El plan, hasta ahora, no logró despejar la incertidumbre de los mercados financieros. Pero los compromisos que, a cambio de ayuda, contrajeron Grecia, España y Portugal de recortar el gasto público para pagar sus deudas afectarán a la mayoría de sus ciudadanos y al conjunto de los trabajadores. Un gasto público que, vale señalar, creció para evitar el colapso de los grandes bancos privados. La idea es reducir los déficits fiscales al tres por ciento del PIB a finales de 2013. Estos tres países, sin posibilidades de ejercer una política monetaria autónoma para mejorar los recursos fiscales, aceptaron instrumentar una serie de medidas que bien conocemos y padecimos los argentinos: subir impuestos al consumo, recortar subsidios, maximizar la flexibilidad laboral, reducir la inversión pública, bajar salarios y prestaciones sociales, congelar las pensiones y prolongar la edad para jubilarse. Tres gobiernos socialdemócratas, vaya paradoja, que prefirieron cortar el hilo por lo más delgado, afectando a su propia base política y social.

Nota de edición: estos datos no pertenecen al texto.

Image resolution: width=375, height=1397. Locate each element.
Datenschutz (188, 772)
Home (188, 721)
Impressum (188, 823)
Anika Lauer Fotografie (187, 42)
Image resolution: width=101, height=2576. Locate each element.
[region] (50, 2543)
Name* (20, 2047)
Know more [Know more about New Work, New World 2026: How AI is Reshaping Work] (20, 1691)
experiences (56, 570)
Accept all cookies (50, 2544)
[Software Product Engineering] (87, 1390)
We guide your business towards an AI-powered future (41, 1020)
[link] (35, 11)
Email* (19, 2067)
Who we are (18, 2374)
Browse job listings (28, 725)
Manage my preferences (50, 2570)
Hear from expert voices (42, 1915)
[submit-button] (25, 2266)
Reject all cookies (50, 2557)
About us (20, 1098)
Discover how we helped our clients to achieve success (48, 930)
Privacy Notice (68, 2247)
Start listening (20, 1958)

Algunos dirigentes europeos suponen que la solución a estos problemas consiste en centralizar la política monetaria y fiscal de la eurozona, analizando los presupuestos de los diferentes países antes de que lo aprueben los respectivos parlamentos, modificar los parámetros para evaluar las cuentas públicas, y reestructurar la deuda pública de los países más débiles. En otras palabras, reformular el Pacto de Estabilidad y Crecimiento adoptado en 1997. Sin embargo, no pocos economistas sostienen, con razón, que las medidas que se pusieron en práctica en estos días, lejos de restablecer la competitividad, agudizarán la recesión económica y, por ende, los problemas fiscales. Cuando mucho, auguran para la UE un desempeño tan mediocre como lo tuvo Japón en las últimas dos décadas. Otros economistas, con mayor dosis de escepticismo, extienden un manto de dudas sobre el futuro de la eurozona y, a mediano plazo, sobre la propia existencia del euro. Estos debates, con seguridad, fluctuarán al ritmo de los mercados bursátiles.

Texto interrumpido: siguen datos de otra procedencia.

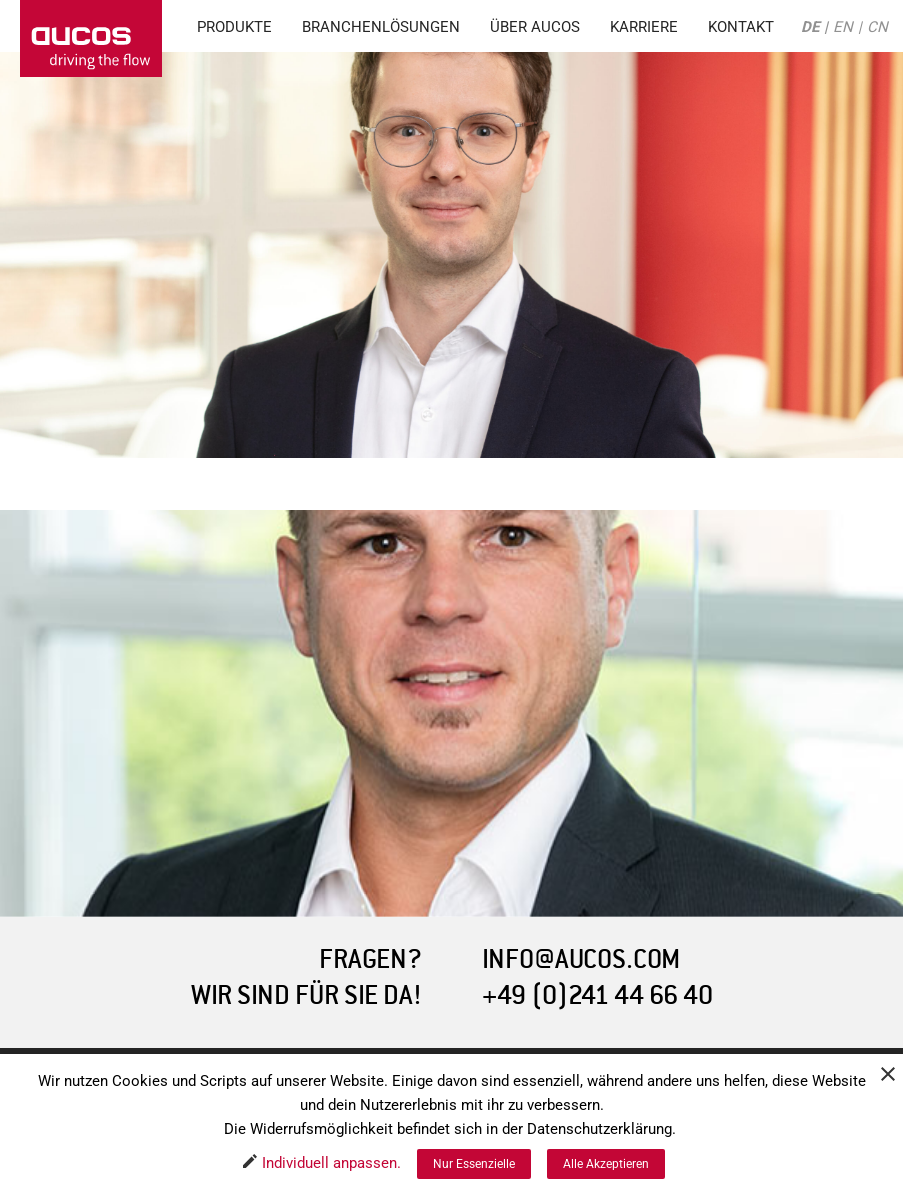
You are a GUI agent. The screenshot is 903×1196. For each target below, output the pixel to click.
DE (810, 27)
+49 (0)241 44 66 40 (597, 995)
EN (843, 27)
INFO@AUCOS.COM (581, 959)
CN (877, 27)
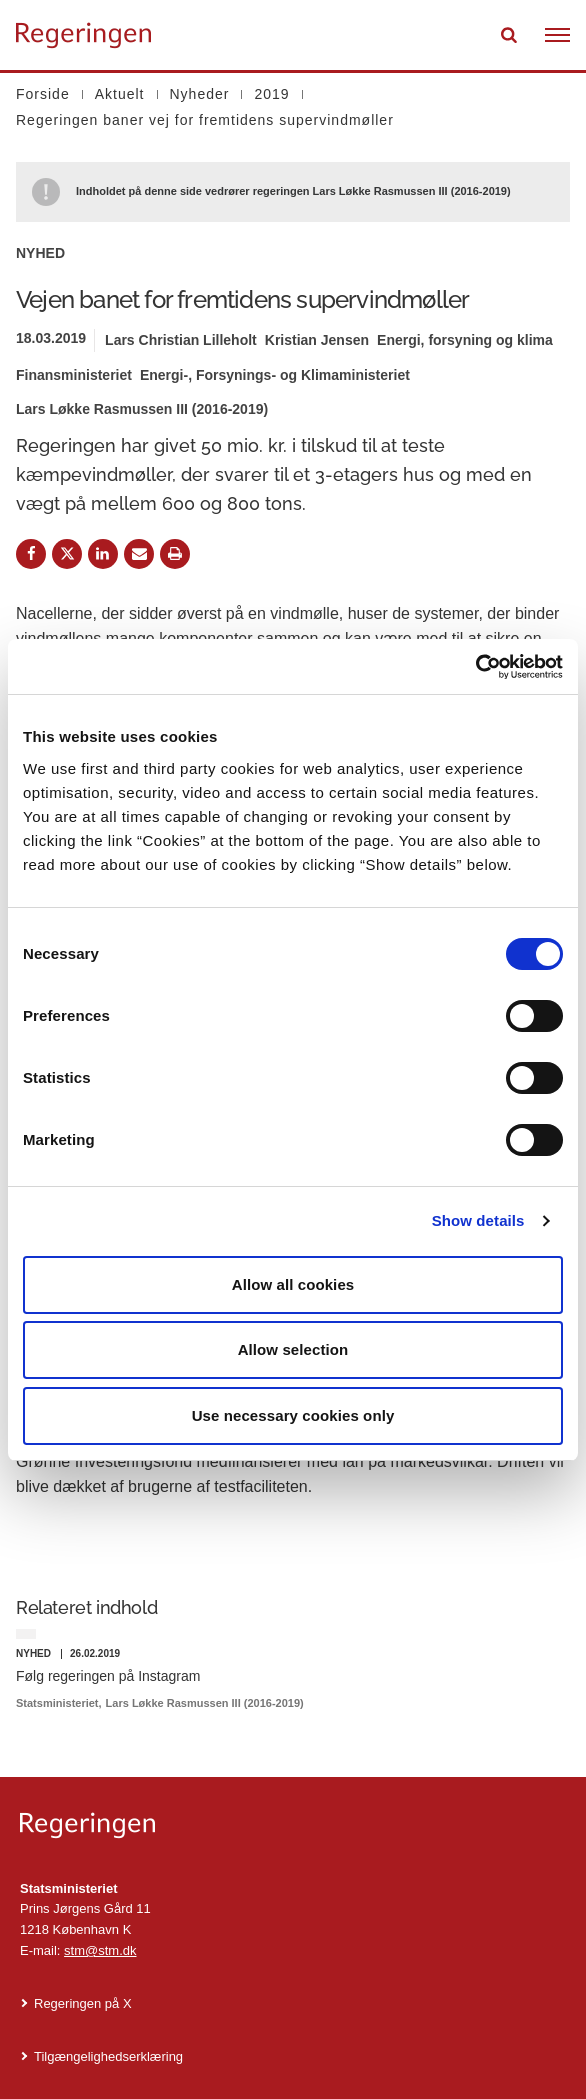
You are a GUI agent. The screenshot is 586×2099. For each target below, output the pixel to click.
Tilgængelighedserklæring (108, 2056)
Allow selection (293, 1349)
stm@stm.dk (100, 1950)
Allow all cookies (293, 1284)
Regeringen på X (83, 2003)
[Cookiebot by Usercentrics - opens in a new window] (475, 667)
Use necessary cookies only (293, 1415)
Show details (478, 1220)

La UE, además de representar uno de los proyectos políticos más ambiciosos en la historia de la humanidad, es el área económica más importante del planeta. La Argentina tiene que seguir muy de cerca su evolución. La UE es nuestro principal socio comercial fuera del Mercosur y el mayor inversor extranjero. Buena parte de las exportaciones agroindustriales fluyen hacia sus puertos. Cualquier tormenta que se desate en sus tierras se hará sentir, tarde o temprano, en las nuestras.